> LISTED RECORDS
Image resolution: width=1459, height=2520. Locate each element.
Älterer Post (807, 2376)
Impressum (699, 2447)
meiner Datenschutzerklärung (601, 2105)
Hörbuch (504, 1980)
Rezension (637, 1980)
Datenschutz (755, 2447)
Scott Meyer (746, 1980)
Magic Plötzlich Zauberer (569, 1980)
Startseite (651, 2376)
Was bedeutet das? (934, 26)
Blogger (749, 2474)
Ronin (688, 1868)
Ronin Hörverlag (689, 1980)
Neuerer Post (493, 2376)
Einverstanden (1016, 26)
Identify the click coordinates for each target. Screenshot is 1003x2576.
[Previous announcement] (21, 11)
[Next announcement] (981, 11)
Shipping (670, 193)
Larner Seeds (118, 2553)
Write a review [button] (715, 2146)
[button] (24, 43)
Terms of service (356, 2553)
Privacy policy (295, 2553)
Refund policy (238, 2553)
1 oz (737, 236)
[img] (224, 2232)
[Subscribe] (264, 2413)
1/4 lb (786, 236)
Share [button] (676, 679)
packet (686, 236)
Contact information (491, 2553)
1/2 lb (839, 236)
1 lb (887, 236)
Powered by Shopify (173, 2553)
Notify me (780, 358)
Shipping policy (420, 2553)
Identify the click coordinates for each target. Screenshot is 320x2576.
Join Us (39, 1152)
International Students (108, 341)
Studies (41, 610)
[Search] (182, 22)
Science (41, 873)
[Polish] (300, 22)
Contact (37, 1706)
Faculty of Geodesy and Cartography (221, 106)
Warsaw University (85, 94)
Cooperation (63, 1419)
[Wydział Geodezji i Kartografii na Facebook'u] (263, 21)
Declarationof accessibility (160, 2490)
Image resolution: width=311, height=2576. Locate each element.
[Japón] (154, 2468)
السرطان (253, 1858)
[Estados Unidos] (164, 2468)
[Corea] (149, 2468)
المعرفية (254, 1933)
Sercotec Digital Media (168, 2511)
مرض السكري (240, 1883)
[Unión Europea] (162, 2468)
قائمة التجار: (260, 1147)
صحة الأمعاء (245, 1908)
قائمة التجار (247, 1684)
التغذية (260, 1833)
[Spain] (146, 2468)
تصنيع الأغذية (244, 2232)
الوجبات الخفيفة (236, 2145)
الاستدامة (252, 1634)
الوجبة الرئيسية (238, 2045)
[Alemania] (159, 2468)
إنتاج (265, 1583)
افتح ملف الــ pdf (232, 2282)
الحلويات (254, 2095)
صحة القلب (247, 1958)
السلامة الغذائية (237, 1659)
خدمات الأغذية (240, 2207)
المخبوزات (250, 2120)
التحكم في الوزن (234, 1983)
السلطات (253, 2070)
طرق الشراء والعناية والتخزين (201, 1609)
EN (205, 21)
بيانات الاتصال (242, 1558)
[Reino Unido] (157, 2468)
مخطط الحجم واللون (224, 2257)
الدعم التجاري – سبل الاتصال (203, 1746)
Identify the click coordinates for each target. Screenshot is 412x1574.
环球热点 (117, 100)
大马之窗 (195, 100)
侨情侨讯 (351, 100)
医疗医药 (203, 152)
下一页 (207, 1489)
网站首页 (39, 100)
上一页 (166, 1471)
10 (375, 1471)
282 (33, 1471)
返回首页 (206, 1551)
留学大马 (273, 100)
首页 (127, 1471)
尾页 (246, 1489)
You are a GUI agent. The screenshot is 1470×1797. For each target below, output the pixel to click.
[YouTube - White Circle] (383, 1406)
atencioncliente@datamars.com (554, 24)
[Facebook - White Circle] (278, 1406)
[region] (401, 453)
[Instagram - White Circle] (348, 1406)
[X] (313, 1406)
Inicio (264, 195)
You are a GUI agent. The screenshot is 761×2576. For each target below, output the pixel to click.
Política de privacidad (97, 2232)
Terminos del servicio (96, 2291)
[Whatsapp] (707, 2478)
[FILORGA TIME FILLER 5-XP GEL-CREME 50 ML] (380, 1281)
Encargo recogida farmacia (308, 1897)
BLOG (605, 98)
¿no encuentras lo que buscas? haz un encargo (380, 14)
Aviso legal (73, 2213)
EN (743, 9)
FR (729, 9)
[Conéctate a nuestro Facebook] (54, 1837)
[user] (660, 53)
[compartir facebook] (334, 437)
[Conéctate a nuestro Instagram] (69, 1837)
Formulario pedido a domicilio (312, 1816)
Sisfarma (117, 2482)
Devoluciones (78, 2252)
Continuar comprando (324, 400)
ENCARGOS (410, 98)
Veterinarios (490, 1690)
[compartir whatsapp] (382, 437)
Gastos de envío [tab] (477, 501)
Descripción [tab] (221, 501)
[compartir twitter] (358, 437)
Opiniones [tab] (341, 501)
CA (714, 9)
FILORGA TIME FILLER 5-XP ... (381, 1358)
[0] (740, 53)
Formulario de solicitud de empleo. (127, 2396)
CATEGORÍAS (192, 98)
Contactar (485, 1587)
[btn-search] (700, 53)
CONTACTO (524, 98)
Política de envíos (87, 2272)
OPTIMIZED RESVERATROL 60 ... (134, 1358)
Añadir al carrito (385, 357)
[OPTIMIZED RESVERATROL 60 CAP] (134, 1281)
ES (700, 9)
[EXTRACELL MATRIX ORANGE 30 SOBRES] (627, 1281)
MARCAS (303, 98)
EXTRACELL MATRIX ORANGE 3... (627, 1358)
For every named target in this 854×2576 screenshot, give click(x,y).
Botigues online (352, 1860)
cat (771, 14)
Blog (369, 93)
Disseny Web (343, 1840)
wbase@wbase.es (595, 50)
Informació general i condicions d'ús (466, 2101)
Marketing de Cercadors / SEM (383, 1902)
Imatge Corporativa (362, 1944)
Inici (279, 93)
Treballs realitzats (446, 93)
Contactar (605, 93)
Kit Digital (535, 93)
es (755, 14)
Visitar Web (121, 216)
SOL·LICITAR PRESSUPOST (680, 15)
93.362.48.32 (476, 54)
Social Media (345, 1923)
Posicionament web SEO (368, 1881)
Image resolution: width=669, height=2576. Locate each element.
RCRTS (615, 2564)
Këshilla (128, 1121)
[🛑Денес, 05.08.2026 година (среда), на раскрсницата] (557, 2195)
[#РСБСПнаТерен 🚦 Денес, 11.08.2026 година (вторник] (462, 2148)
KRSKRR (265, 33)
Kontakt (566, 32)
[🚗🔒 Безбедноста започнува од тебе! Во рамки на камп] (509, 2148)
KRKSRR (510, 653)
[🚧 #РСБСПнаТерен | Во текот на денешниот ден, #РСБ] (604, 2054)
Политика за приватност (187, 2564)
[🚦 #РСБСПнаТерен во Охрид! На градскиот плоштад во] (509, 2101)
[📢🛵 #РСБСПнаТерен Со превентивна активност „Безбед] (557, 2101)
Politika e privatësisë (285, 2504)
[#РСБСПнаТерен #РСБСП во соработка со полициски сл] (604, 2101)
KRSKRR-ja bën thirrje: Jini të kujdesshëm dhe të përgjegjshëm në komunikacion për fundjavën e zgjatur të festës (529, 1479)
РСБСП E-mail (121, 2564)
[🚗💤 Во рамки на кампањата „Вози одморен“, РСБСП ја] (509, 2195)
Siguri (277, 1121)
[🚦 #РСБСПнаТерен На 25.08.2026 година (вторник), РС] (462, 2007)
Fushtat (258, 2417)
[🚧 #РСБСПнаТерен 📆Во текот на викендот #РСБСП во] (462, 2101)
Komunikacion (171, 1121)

> ABOUT THIS TASK
An exact copy of the material above is needed.

> SOLUTION
Image resolution: width=1459, height=2520. Locate each element.
Älterer Post (807, 2376)
Impressum (699, 2447)
meiner Datenschutzerklärung (601, 2105)
Hörbuch (504, 1980)
Rezension (637, 1980)
Datenschutz (755, 2447)
Scott Meyer (746, 1980)
Magic Plötzlich Zauberer (569, 1980)
Startseite (651, 2376)
Was bedeutet das? (934, 26)
Blogger (749, 2474)
Ronin (688, 1868)
Ronin Hörverlag (689, 1980)
Neuerer Post (493, 2376)
Einverstanden (1016, 26)
Identify the click coordinates for each target. Screenshot is 1003x2576.
[Previous announcement] (21, 11)
[Next announcement] (981, 11)
Shipping (670, 193)
Larner Seeds (118, 2553)
Write a review [button] (715, 2146)
[button] (24, 43)
Terms of service (356, 2553)
Privacy policy (295, 2553)
Refund policy (238, 2553)
1 oz (737, 236)
[img] (224, 2232)
[Subscribe] (264, 2413)
1/4 lb (786, 236)
Share [button] (676, 679)
packet (686, 236)
Contact information (491, 2553)
1/2 lb (839, 236)
1 lb (887, 236)
Powered by Shopify (173, 2553)
Notify me (780, 358)
Shipping policy (420, 2553)
Identify the click coordinates for each target. Screenshot is 320x2576.
Join Us (39, 1152)
International Students (108, 341)
Studies (41, 610)
[Search] (182, 22)
Science (41, 873)
[Polish] (300, 22)
Contact (37, 1706)
Faculty of Geodesy and Cartography (221, 106)
Warsaw University (85, 94)
Cooperation (63, 1419)
[Wydział Geodezji i Kartografii na Facebook'u] (263, 21)
Declarationof accessibility (160, 2490)
Image resolution: width=311, height=2576. Locate each element.
[Japón] (154, 2468)
السرطان (253, 1858)
[Estados Unidos] (164, 2468)
[Corea] (149, 2468)
المعرفية (254, 1933)
Sercotec Digital Media (168, 2511)
مرض السكري (240, 1883)
[Unión Europea] (162, 2468)
قائمة التجار: (260, 1147)
صحة الأمعاء (245, 1908)
قائمة التجار (247, 1684)
التغذية (260, 1833)
[Spain] (146, 2468)
تصنيع الأغذية (244, 2232)
الوجبات الخفيفة (236, 2145)
الاستدامة (252, 1634)
الوجبة الرئيسية (238, 2045)
[Alemania] (159, 2468)
إنتاج (265, 1583)
افتح ملف الــ pdf (232, 2282)
الحلويات (254, 2095)
صحة القلب (247, 1958)
السلامة الغذائية (237, 1659)
خدمات الأغذية (240, 2207)
المخبوزات (250, 2120)
التحكم في الوزن (234, 1983)
السلطات (253, 2070)
طرق الشراء والعناية والتخزين (201, 1609)
EN (205, 21)
بيانات الاتصال (242, 1558)
[Reino Unido] (157, 2468)
مخطط الحجم واللون (224, 2257)
الدعم التجاري – سبل الاتصال (203, 1746)
Identify the click coordinates for each target. Screenshot is 412x1574.
环球热点 (117, 100)
大马之窗 (195, 100)
侨情侨讯 (351, 100)
医疗医药 (203, 152)
下一页 (207, 1489)
网站首页 (39, 100)
上一页 (166, 1471)
10 (375, 1471)
282 (33, 1471)
返回首页 (206, 1551)
留学大马 (273, 100)
首页 (127, 1471)
尾页 (246, 1489)
You are a GUI agent. The screenshot is 1470×1797. For each target below, output the pixel to click.
[YouTube - White Circle] (383, 1406)
atencioncliente@datamars.com (554, 24)
[Facebook - White Circle] (278, 1406)
[region] (401, 453)
[Instagram - White Circle] (348, 1406)
[X] (313, 1406)
Inicio (264, 195)
You are a GUI agent. The screenshot is 761×2576. For each target below, output the pixel to click.
Política de privacidad (97, 2232)
Terminos del servicio (96, 2291)
[Whatsapp] (707, 2478)
[FILORGA TIME FILLER 5-XP GEL-CREME 50 ML] (380, 1281)
Encargo recogida farmacia (308, 1897)
BLOG (605, 98)
¿no encuentras lo que buscas? haz un encargo (380, 14)
Aviso legal (73, 2213)
EN (743, 9)
FR (729, 9)
[Conéctate a nuestro Facebook] (54, 1837)
[user] (660, 53)
[compartir facebook] (334, 437)
[Conéctate a nuestro Instagram] (69, 1837)
Formulario pedido a domicilio (312, 1816)
Sisfarma (117, 2482)
Devoluciones (78, 2252)
Continuar comprando (324, 400)
ENCARGOS (410, 98)
Veterinarios (490, 1690)
[compartir whatsapp] (382, 437)
Gastos de envío [tab] (477, 501)
Descripción [tab] (221, 501)
[compartir twitter] (358, 437)
Opiniones [tab] (341, 501)
CA (714, 9)
FILORGA TIME FILLER 5-XP ... (381, 1358)
[0] (740, 53)
Formulario de solicitud de empleo. (127, 2396)
CATEGORÍAS (192, 98)
Contactar (485, 1587)
[btn-search] (700, 53)
CONTACTO (524, 98)
Política de envíos (87, 2272)
OPTIMIZED RESVERATROL 60 ... (134, 1358)
Añadir al carrito (385, 357)
[OPTIMIZED RESVERATROL 60 CAP] (134, 1281)
ES (700, 9)
[EXTRACELL MATRIX ORANGE 30 SOBRES] (627, 1281)
MARCAS (303, 98)
EXTRACELL MATRIX ORANGE 3... (627, 1358)
For every named target in this 854×2576 screenshot, give click(x,y).
Botigues online (352, 1860)
cat (771, 14)
Blog (369, 93)
Disseny Web (343, 1840)
wbase@wbase.es (595, 50)
Informació general i condicions d'ús (466, 2101)
Marketing de Cercadors / SEM (383, 1902)
Imatge Corporativa (362, 1944)
Inici (279, 93)
Treballs realitzats (446, 93)
Contactar (605, 93)
Kit Digital (535, 93)
es (755, 14)
Visitar Web (121, 216)
SOL·LICITAR PRESSUPOST (680, 15)
93.362.48.32 (476, 54)
Social Media (345, 1923)
Posicionament web SEO (368, 1881)
Image resolution: width=669, height=2576. Locate each element.
RCRTS (615, 2564)
Këshilla (128, 1121)
[🛑Денес, 05.08.2026 година (среда), на раскрсницата] (557, 2195)
[#РСБСПнаТерен 🚦 Денес, 11.08.2026 година (вторник] (462, 2148)
KRSKRR (265, 33)
Kontakt (566, 32)
[🚗🔒 Безбедноста започнува од тебе! Во рамки на камп] (509, 2148)
KRKSRR (510, 653)
[🚧 #РСБСПнаТерен | Во текот на денешниот ден, #РСБ] (604, 2054)
Политика за приватност (187, 2564)
[🚦 #РСБСПнаТерен во Охрид! На градскиот плоштад во] (509, 2101)
[📢🛵 #РСБСПнаТерен Со превентивна активност „Безбед] (557, 2101)
Politika e privatësisë (285, 2504)
[#РСБСПнаТерен #РСБСП во соработка со полициски сл] (604, 2101)
KRSKRR-ja bën thirrje: Jini të kujdesshëm dhe të përgjegjshëm në komunikacion për fundjavën e zgjatur të festës (529, 1479)
РСБСП E-mail (121, 2564)
[🚗💤 Во рамки на кампањата „Вози одморен“, РСБСП ја] (509, 2195)
Siguri (277, 1121)
[🚦 #РСБСПнаТерен На 25.08.2026 година (вторник), РС] (462, 2007)
Fushtat (258, 2417)
[🚧 #РСБСПнаТерен 📆Во текот на викендот #РСБСП во] (462, 2101)
Komunikacion (171, 1121)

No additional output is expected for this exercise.